## PROMPT
Reproduce exactly, and only, the lines running from the start of the entries below to the line containing "221x178 pixels.".

## INPUT RECORDS
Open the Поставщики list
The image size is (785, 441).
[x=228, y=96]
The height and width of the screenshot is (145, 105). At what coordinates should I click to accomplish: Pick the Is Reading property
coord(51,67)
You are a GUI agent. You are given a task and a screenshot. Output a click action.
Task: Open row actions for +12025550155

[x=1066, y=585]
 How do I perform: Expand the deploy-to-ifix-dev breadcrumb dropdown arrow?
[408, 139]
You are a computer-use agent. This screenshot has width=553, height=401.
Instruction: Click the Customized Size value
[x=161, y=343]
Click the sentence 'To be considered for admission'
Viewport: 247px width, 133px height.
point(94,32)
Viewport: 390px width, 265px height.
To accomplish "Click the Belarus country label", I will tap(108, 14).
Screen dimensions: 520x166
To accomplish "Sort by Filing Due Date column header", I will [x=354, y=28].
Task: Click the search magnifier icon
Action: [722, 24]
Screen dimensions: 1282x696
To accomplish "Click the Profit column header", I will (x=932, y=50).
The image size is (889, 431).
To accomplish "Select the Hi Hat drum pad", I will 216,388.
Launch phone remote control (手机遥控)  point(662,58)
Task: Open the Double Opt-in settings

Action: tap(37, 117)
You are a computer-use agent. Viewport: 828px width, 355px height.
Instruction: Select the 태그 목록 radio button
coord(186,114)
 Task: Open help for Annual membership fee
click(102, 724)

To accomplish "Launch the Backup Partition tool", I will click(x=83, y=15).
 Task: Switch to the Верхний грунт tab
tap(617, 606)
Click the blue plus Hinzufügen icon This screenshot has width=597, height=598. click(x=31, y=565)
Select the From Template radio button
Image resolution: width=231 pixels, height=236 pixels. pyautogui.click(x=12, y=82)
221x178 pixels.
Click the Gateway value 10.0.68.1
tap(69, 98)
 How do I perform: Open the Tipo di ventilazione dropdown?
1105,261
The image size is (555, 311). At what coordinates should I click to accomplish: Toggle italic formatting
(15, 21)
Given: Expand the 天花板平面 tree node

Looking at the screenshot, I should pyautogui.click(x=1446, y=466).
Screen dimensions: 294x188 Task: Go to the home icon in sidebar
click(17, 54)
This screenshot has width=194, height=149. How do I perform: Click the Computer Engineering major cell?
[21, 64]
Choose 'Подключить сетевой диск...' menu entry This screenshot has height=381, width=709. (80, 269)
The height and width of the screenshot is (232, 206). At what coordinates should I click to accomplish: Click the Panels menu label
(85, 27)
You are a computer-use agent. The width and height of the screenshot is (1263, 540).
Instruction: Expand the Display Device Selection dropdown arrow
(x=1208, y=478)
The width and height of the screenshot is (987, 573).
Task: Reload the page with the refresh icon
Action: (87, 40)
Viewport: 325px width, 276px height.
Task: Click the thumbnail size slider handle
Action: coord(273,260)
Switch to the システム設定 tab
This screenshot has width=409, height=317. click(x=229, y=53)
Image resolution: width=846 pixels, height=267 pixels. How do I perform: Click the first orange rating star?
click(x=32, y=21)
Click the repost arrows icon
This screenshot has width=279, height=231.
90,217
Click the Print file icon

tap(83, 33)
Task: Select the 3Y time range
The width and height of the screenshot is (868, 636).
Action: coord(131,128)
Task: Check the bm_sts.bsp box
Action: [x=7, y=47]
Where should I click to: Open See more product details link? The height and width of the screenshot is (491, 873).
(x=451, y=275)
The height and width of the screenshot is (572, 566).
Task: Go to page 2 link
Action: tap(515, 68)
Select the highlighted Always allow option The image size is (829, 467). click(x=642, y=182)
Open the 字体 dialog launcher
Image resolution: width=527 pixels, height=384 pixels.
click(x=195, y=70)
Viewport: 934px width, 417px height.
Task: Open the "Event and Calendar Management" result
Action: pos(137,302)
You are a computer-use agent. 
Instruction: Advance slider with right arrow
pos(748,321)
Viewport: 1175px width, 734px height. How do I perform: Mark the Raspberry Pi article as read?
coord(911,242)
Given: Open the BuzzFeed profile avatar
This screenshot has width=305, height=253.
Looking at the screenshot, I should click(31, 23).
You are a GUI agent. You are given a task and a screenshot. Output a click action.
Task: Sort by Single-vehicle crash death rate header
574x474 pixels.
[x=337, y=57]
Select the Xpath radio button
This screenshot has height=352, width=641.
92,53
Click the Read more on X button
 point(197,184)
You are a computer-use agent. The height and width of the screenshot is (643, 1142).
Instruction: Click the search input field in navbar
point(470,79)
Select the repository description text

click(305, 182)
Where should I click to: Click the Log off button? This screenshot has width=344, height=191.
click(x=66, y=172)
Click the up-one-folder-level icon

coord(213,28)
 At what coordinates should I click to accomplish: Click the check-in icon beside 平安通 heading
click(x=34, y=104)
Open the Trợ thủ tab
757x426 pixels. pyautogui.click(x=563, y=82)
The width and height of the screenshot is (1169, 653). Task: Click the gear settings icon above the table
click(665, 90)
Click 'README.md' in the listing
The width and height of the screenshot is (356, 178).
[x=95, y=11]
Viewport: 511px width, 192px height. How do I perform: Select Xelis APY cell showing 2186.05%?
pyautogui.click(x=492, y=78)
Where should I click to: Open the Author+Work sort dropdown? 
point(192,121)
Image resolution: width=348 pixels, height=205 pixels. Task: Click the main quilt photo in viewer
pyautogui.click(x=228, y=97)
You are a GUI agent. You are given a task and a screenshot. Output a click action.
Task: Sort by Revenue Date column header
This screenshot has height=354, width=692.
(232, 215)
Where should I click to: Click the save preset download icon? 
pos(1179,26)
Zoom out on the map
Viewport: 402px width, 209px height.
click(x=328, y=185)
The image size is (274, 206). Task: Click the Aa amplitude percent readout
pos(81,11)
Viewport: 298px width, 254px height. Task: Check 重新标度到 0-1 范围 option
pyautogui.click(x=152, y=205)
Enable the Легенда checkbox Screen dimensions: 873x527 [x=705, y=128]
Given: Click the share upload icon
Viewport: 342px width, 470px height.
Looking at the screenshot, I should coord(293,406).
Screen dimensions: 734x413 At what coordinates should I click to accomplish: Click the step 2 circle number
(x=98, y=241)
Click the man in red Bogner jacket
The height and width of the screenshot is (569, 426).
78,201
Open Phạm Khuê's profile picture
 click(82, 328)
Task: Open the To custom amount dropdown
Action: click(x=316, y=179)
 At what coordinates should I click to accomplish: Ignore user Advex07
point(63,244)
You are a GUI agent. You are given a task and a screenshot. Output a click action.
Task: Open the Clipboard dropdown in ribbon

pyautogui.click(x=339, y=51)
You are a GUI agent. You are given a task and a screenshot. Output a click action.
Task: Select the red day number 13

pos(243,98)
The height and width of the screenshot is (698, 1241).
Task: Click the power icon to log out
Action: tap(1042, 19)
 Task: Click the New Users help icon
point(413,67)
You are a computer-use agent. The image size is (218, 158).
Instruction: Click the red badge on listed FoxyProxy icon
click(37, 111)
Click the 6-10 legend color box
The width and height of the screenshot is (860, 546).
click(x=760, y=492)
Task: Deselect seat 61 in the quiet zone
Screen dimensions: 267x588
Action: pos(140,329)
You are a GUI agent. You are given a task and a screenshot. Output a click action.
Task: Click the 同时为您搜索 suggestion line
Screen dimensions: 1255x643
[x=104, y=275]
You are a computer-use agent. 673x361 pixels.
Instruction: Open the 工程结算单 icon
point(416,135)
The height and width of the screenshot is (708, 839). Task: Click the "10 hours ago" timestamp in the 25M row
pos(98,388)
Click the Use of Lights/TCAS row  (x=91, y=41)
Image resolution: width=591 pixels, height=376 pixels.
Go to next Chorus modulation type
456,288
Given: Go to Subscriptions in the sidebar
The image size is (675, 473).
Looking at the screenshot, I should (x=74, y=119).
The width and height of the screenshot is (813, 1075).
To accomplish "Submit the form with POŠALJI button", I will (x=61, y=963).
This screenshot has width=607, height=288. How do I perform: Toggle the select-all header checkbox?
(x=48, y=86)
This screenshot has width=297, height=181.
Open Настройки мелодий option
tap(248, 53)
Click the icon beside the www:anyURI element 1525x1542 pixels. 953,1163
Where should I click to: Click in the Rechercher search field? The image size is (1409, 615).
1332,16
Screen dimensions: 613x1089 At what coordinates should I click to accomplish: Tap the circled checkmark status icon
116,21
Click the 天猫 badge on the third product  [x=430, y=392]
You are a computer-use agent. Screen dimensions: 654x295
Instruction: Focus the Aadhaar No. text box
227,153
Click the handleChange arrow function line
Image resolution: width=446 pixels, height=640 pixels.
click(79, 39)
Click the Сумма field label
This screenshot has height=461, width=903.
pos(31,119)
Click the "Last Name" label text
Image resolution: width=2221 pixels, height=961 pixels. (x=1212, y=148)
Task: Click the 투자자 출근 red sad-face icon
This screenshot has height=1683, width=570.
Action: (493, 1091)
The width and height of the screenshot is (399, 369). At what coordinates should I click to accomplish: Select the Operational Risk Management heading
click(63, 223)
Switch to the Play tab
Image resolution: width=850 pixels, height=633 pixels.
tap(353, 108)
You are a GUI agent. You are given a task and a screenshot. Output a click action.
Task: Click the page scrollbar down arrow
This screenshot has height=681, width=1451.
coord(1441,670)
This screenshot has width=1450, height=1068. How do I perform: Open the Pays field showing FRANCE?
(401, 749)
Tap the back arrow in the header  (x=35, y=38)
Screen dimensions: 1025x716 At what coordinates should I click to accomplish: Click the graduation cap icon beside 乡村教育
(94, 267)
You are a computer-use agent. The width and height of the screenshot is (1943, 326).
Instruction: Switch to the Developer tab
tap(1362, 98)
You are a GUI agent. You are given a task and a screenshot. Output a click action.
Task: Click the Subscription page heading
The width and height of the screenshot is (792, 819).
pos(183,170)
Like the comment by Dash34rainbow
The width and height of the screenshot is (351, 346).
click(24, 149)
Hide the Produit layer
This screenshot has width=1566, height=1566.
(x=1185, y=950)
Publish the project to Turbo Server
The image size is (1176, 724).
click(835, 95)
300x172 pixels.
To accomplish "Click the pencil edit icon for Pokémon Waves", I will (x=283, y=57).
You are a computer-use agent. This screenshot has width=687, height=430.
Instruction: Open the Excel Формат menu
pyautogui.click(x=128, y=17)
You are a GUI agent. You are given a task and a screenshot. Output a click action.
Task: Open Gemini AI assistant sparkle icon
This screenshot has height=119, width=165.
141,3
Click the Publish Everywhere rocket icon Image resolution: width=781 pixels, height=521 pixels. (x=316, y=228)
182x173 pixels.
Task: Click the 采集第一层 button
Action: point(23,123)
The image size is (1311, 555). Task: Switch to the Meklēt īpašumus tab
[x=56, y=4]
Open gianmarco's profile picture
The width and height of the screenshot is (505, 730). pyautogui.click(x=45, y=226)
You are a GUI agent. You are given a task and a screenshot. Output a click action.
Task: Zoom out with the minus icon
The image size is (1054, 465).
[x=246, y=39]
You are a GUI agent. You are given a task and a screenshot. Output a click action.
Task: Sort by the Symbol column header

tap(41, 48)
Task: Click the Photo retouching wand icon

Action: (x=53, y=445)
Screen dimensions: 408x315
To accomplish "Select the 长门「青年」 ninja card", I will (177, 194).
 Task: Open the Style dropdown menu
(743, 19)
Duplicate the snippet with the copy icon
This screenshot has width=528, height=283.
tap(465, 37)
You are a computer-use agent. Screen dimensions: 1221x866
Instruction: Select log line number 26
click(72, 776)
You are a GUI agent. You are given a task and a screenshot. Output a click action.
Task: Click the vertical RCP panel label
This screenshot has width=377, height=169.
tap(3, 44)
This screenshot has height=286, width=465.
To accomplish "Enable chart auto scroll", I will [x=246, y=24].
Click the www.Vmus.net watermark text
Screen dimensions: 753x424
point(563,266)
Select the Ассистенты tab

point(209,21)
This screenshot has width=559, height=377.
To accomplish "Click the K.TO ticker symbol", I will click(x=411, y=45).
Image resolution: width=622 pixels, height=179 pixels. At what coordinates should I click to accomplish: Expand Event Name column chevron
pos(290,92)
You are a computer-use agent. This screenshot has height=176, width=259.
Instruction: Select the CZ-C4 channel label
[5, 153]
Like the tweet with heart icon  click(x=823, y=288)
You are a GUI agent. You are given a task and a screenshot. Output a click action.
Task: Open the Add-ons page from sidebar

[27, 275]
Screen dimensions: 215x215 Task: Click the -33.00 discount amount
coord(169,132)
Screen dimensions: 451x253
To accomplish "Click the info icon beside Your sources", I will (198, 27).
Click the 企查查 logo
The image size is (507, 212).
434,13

## ANSWER BELOW
Open the Поставщики list
The image size is (785, 441).
[x=228, y=96]
The height and width of the screenshot is (145, 105). At what coordinates should I click to accomplish: Pick the Is Reading property
coord(51,67)
You are a GUI agent. You are given a task and a screenshot. Output a click action.
Task: Open row actions for +12025550155

[x=1066, y=585]
 How do I perform: Expand the deploy-to-ifix-dev breadcrumb dropdown arrow?
[408, 139]
You are a computer-use agent. This screenshot has width=553, height=401.
Instruction: Click the Customized Size value
[x=161, y=343]
Click the sentence 'To be considered for admission'
Viewport: 247px width, 133px height.
point(94,32)
Viewport: 390px width, 265px height.
To accomplish "Click the Belarus country label", I will tap(108, 14).
Screen dimensions: 520x166
To accomplish "Sort by Filing Due Date column header", I will [x=354, y=28].
Task: Click the search magnifier icon
Action: [722, 24]
Screen dimensions: 1282x696
To accomplish "Click the Profit column header", I will (x=932, y=50).
The image size is (889, 431).
To accomplish "Select the Hi Hat drum pad", I will 216,388.
Launch phone remote control (手机遥控)  point(662,58)
Task: Open the Double Opt-in settings

Action: tap(37, 117)
You are a computer-use agent. Viewport: 828px width, 355px height.
Instruction: Select the 태그 목록 radio button
coord(186,114)
 Task: Open help for Annual membership fee
click(102, 724)

To accomplish "Launch the Backup Partition tool", I will click(x=83, y=15).
 Task: Switch to the Верхний грунт tab
tap(617, 606)
Click the blue plus Hinzufügen icon This screenshot has width=597, height=598. click(x=31, y=565)
Select the From Template radio button
Image resolution: width=231 pixels, height=236 pixels. pyautogui.click(x=12, y=82)
221x178 pixels.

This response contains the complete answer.